申请人一直从事结构药理学这一新兴学科的研究，主要研究对象为G蛋白偶联受体 (GPCR) 。GPCR是已知的最大跨膜受体家族，与多种重大疾病的发生、发展密切相关。在过去的几年时间里，申请人已经成功解析了与心血管疾病相关的嘌呤能受体P2Y12R、P2Y1R以及与艾滋病和自身免疫性疾病相关的趋化因子受体CCR5等多种受体与药物复合物的三维结构。这些研究揭示了许多独特的药物-受体作用方式，为靶向相关受体药物研发中遇到的问题提供了合理的解释，并为后续的药物筛选与优化提供重要的结构基础。申请人计划继续深入结构药理学研究，解析受体-配体、受体-信号分子复合物的三维结构，以进一步了解受体-药物相互作用以及药物的作用机理，辅助药效更高、毒副作用更低的药物开发。

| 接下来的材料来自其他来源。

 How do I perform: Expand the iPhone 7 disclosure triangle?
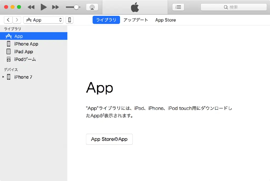coord(3,77)
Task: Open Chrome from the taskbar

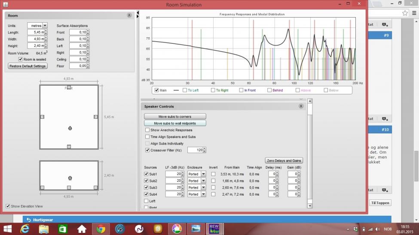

My research is focused on structural pharmacology, which is the intersection of pharmacology with structural biology guides the rational design of therapeutics. Our main research target is G protein-coupled receptor (GPCR), the largest protein superfamily within human genome. It comprises over 800 receptors and ~400 of these receptors are involved in the development of important human diseases. Thus these receptors are the most important drug targets. Previously, we have solved the crystal structures of human purinergic receptor P2Y12R and P2Y1R which are involved in cardiovascular diseases, as well as the crystal structure of chemokine receptor CCR5, which is involved in the infectious of HIV and autoimmune diseases. These structures reveal many unique receptor-drug interactions that are not observed in previous GPCR structures, and answer many long standing ambiguous during drug development targeting on these receptors. In addition, our research will be of great help to the development of better drugs. Based on our previous results, we are planning to solve the structure of purinergic receptors in complex with other drugs to further understand the detailed receptor-drug interaction. We also plan to solve the structure of other GPCRs involving in the important diseases. By achieving these successes, we will provide essential insights for the regulation mechanisms of GPCRs in human diseases and benefit the future development of improved drug candidates.